Design/methodology/approach
A longitudinal single-site ethnographic case study using digital processing to make a material receiving process Lean was adopted. An inherent knowledge process with internal stakeholders in a stimulated situation alongside process requirements was performed to achieve quality data collection. The results of the narrative analysis and process observation, combined with a literature review identified widely used Lean tools, wastes and biases that produced a model for the relationships.
Findings
The study established the relationships between bias, Lean tools and wastes which enabled 97.6% error reduction, improved on-time accounting and eliminated three working hours per day.

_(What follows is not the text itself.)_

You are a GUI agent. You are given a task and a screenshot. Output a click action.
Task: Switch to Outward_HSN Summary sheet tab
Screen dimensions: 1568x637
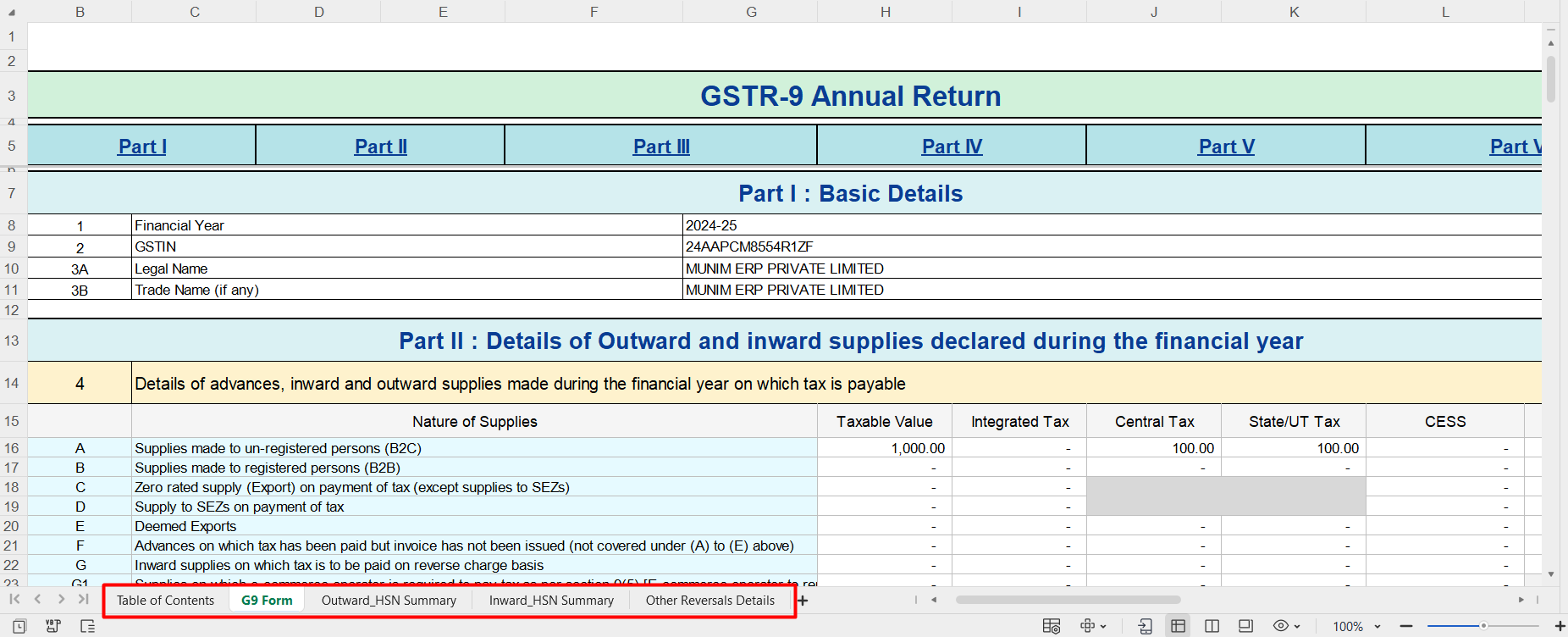[389, 601]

These savings resulted in seven employees being redeployed to new areas with delivery time for products reduced by seven days.
Research limitations/implications
The single site case study with a supporting literature survey underpinning the model would benefit from testing the model in application to different industries and locations.
Practical implications
Application of the model can identify potential relationships between a group of human biases, 25 Lean tools and 10 types of wastes in Lean manufacturing processes that support decision makers and line managers in productivity improvement. The model can be used to identify potential relationships between forms of human biases, Lean tools and types of wastes in Lean manufacturing processes and take suitable remedial actions. The influence of biases and the model could be used as a basis to counter implementation barriers and reduce system-wide wastes.
Originality/value
To the best of the authors’ knowledge, this is the first study that connects the cognitive perspectives of Lean business processes with waste production and human biases. As part of the process, a relationship model is derived.